Copy the following records line for line, with no changes.

Extracted records:
-- Start --

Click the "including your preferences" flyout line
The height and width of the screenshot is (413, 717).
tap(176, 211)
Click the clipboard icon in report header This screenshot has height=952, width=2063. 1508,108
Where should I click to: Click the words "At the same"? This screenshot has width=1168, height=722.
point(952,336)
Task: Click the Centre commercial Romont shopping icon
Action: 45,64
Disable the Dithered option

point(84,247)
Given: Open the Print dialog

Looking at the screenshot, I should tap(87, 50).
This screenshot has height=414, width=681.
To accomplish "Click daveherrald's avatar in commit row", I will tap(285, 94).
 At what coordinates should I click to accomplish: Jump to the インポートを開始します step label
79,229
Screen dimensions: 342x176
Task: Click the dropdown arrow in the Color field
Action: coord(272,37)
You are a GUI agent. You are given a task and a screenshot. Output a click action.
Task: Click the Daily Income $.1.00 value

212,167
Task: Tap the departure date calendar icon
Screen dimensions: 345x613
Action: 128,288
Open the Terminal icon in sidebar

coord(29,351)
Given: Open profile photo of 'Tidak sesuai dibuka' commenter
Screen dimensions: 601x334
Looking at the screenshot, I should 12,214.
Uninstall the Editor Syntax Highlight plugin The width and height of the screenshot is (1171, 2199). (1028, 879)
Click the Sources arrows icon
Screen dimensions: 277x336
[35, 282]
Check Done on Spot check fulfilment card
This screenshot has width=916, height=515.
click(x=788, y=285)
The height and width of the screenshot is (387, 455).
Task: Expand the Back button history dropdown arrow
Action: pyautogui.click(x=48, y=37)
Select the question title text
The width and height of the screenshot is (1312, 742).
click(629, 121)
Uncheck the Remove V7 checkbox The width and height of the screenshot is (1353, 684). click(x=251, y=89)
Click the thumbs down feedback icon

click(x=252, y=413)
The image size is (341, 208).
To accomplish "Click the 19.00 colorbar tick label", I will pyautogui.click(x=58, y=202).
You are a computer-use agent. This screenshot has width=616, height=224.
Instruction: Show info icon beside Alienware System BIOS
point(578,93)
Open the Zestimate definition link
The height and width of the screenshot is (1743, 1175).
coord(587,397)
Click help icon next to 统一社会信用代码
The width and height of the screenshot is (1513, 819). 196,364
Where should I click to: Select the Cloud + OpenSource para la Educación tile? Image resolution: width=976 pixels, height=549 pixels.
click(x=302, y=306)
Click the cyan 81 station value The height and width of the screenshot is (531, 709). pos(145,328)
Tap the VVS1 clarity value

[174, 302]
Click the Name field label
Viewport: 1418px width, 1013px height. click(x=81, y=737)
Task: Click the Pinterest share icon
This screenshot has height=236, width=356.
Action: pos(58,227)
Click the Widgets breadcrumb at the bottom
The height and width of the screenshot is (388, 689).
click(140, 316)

-- End --

### Written response
Click the "including your preferences" flyout line
The height and width of the screenshot is (413, 717).
tap(176, 211)
Click the clipboard icon in report header This screenshot has height=952, width=2063. 1508,108
Where should I click to: Click the words "At the same"? This screenshot has width=1168, height=722.
point(952,336)
Task: Click the Centre commercial Romont shopping icon
Action: 45,64
Disable the Dithered option

point(84,247)
Given: Open the Print dialog

Looking at the screenshot, I should tap(87, 50).
This screenshot has height=414, width=681.
To accomplish "Click daveherrald's avatar in commit row", I will tap(285, 94).
 At what coordinates should I click to accomplish: Jump to the インポートを開始します step label
79,229
Screen dimensions: 342x176
Task: Click the dropdown arrow in the Color field
Action: coord(272,37)
You are a GUI agent. You are given a task and a screenshot. Output a click action.
Task: Click the Daily Income $.1.00 value

212,167
Task: Tap the departure date calendar icon
Screen dimensions: 345x613
Action: 128,288
Open the Terminal icon in sidebar

coord(29,351)
Given: Open profile photo of 'Tidak sesuai dibuka' commenter
Screen dimensions: 601x334
Looking at the screenshot, I should 12,214.
Uninstall the Editor Syntax Highlight plugin The width and height of the screenshot is (1171, 2199). (1028, 879)
Click the Sources arrows icon
Screen dimensions: 277x336
[35, 282]
Check Done on Spot check fulfilment card
This screenshot has width=916, height=515.
click(x=788, y=285)
The height and width of the screenshot is (387, 455).
Task: Expand the Back button history dropdown arrow
Action: pyautogui.click(x=48, y=37)
Select the question title text
The width and height of the screenshot is (1312, 742).
click(629, 121)
Uncheck the Remove V7 checkbox The width and height of the screenshot is (1353, 684). click(x=251, y=89)
Click the thumbs down feedback icon

click(x=252, y=413)
The image size is (341, 208).
To accomplish "Click the 19.00 colorbar tick label", I will pyautogui.click(x=58, y=202).
You are a computer-use agent. This screenshot has width=616, height=224.
Instruction: Show info icon beside Alienware System BIOS
point(578,93)
Open the Zestimate definition link
The height and width of the screenshot is (1743, 1175).
coord(587,397)
Click help icon next to 统一社会信用代码
The width and height of the screenshot is (1513, 819). 196,364
Where should I click to: Select the Cloud + OpenSource para la Educación tile? Image resolution: width=976 pixels, height=549 pixels.
click(x=302, y=306)
Click the cyan 81 station value The height and width of the screenshot is (531, 709). pos(145,328)
Tap the VVS1 clarity value

[174, 302]
Click the Name field label
Viewport: 1418px width, 1013px height. click(x=81, y=737)
Task: Click the Pinterest share icon
This screenshot has height=236, width=356.
Action: pos(58,227)
Click the Widgets breadcrumb at the bottom
The height and width of the screenshot is (388, 689).
click(140, 316)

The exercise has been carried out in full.